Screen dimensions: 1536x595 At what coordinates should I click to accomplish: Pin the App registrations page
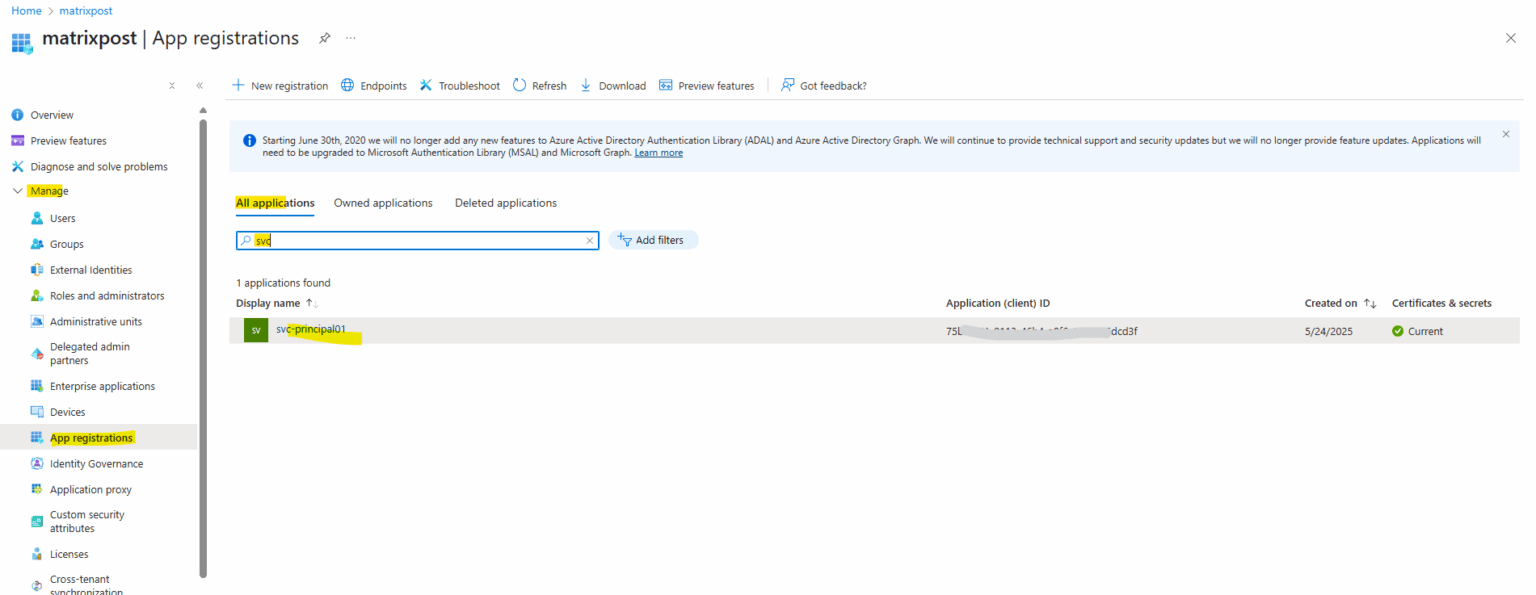point(324,38)
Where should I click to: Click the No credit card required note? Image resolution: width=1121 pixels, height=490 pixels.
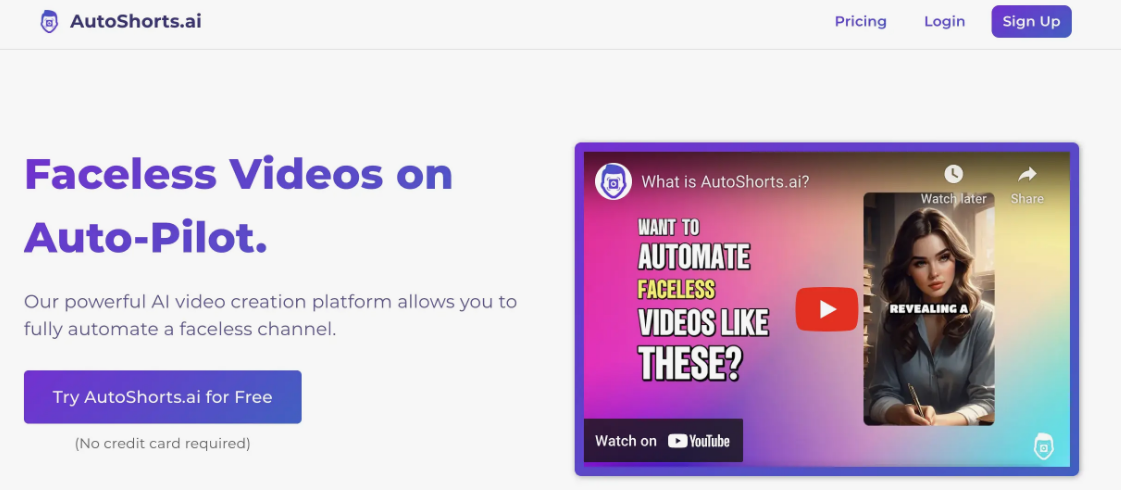click(162, 444)
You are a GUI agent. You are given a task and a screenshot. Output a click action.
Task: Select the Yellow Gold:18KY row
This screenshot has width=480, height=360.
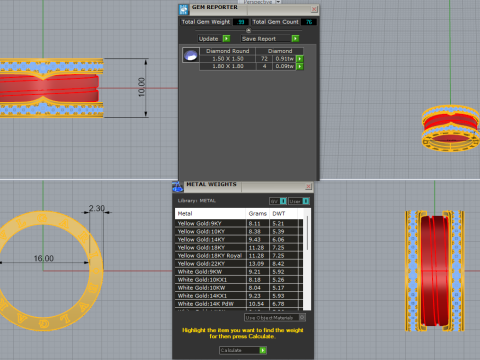point(239,248)
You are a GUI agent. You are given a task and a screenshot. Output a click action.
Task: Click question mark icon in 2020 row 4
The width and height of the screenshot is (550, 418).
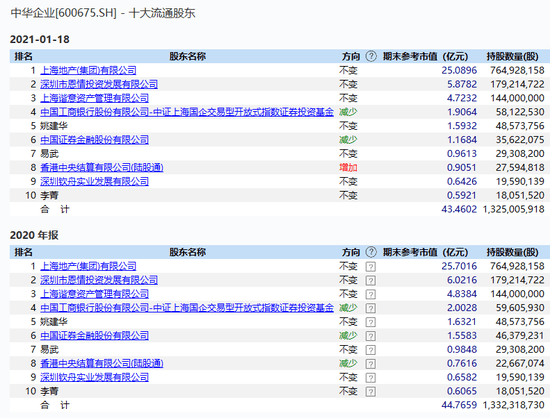(370, 308)
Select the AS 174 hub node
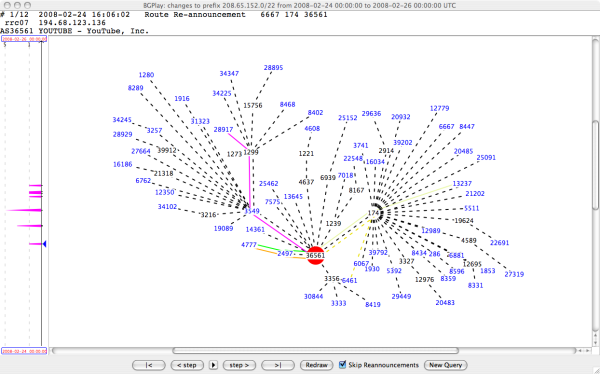600x374 pixels. pos(373,213)
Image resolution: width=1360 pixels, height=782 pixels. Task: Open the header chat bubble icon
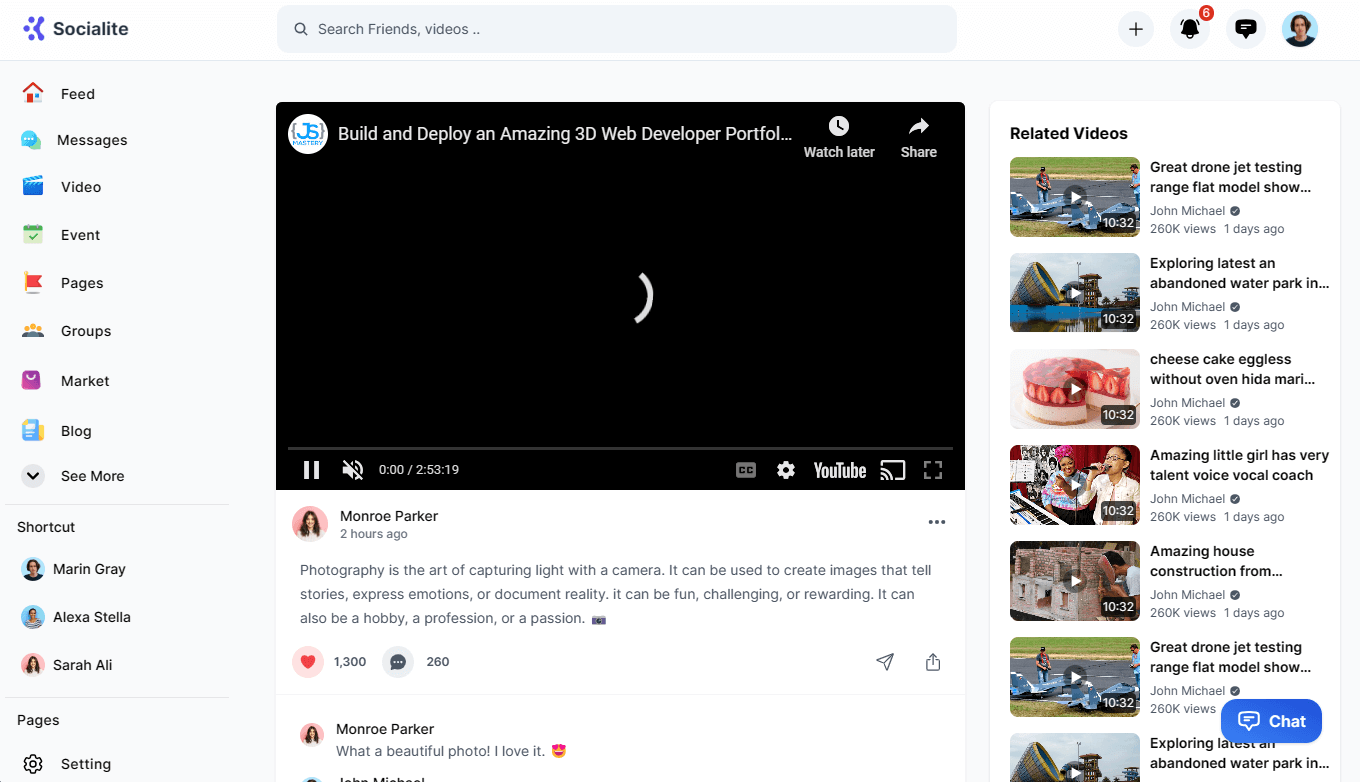click(1245, 29)
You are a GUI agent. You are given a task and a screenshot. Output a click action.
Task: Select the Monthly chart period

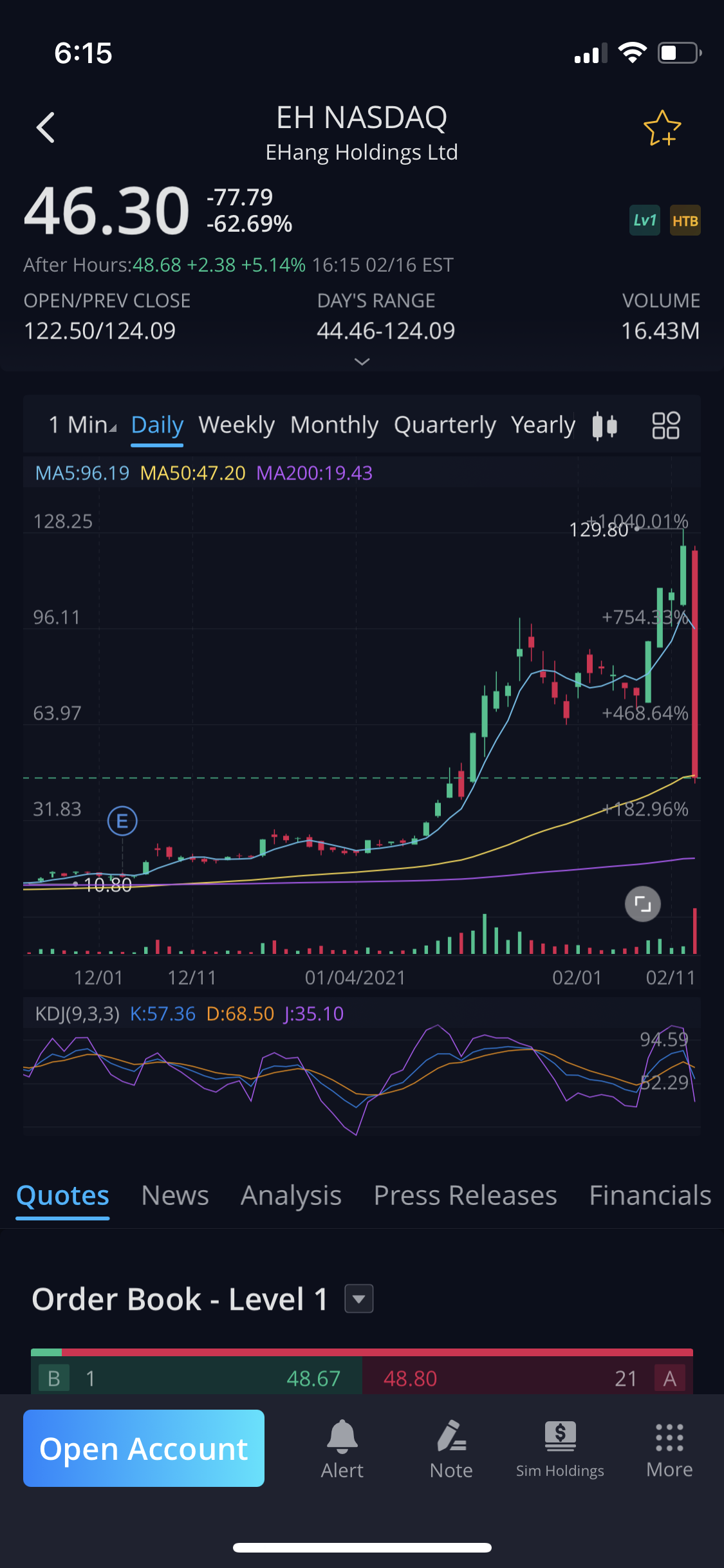tap(334, 425)
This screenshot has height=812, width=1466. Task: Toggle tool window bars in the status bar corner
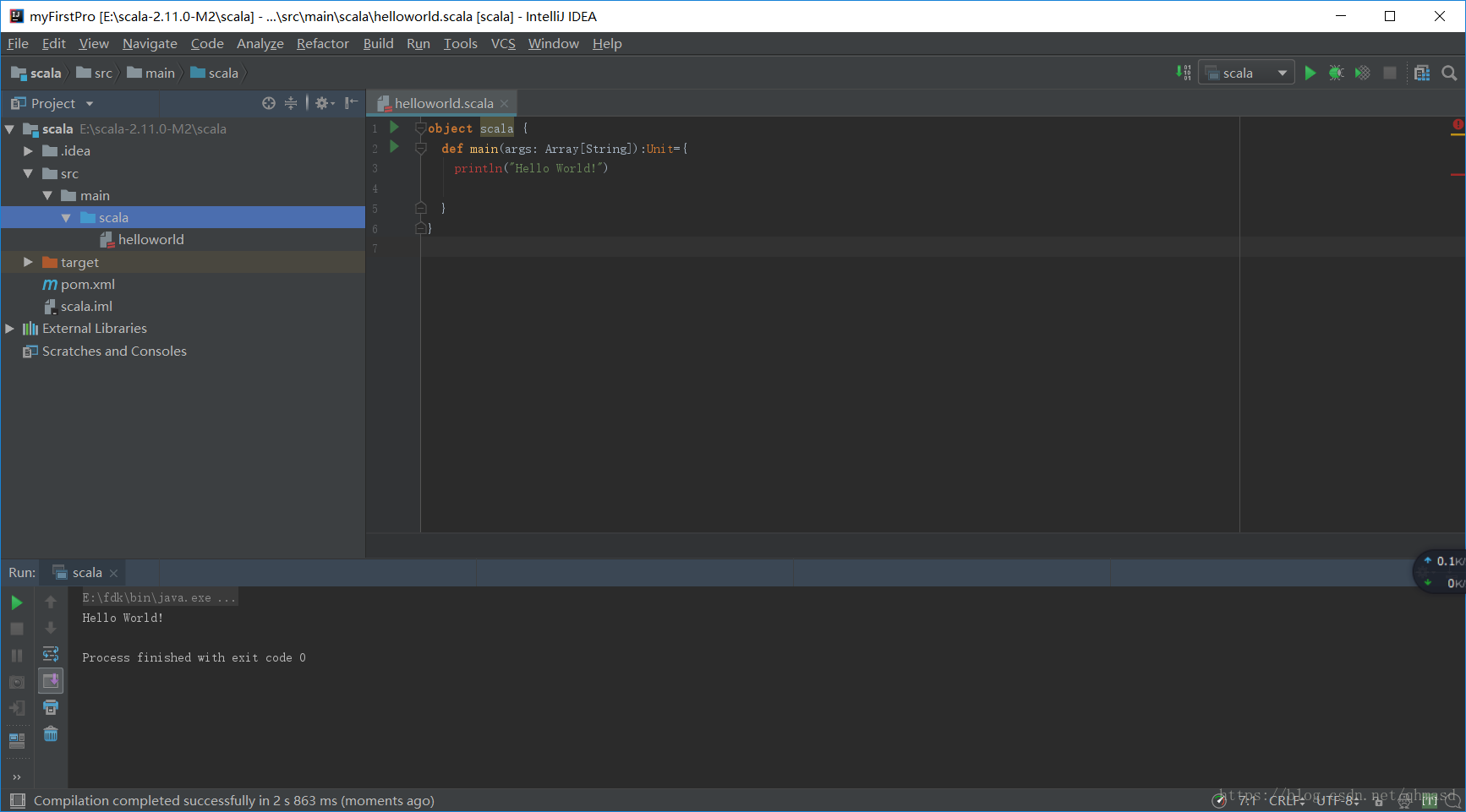pos(17,801)
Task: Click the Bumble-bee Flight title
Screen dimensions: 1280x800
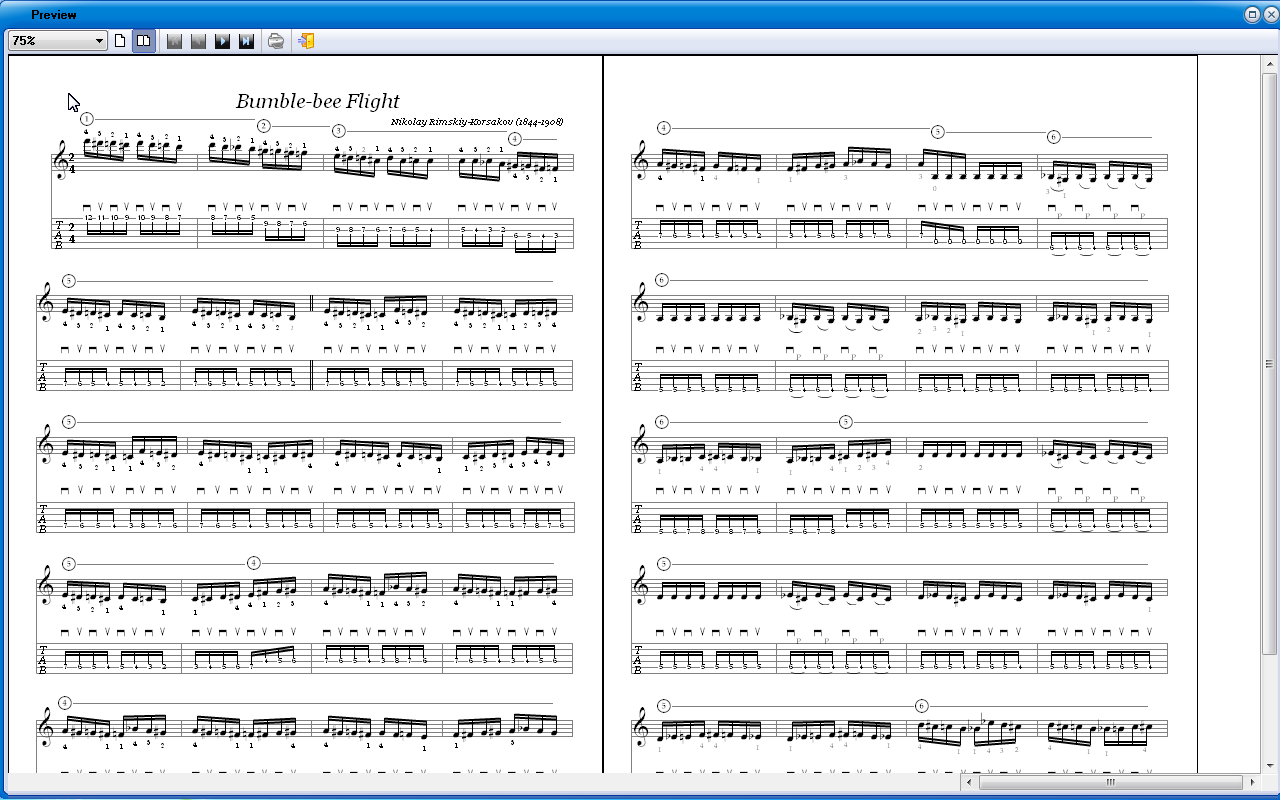Action: click(317, 101)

------------------------

■ WHAT IS REQUIRED ■
Restate the data word for word while omitting each picture.

■ RESPONSE BOX ■
Screen dimensions: 1536x595 At what coordinates should I click to accomplish: Pin the App registrations page
point(324,38)
Where should I click to: Click the No credit card required note? Image resolution: width=1121 pixels, height=490 pixels.
click(162, 444)
You are a GUI agent. You are given a task and a screenshot. Output a click action.
Task: Select the Yellow Gold:18KY row
This screenshot has width=480, height=360.
point(239,248)
You are a GUI agent. You are given a task and a screenshot. Output a click action.
Task: Click question mark icon in 2020 row 4
The width and height of the screenshot is (550, 418).
(370, 308)
Select the AS 174 hub node
600x374 pixels. pos(373,213)
Image resolution: width=1360 pixels, height=782 pixels. Task: Open the header chat bubble icon
click(1245, 29)
You are a GUI agent. You are given a task and a screenshot. Output a click action.
Task: Select the Monthly chart period

tap(334, 425)
This screenshot has height=812, width=1466. Task: Toggle tool window bars in the status bar corner
pos(17,801)
Task: Click the Bumble-bee Flight title
Screen dimensions: 1280x800
Action: click(317, 101)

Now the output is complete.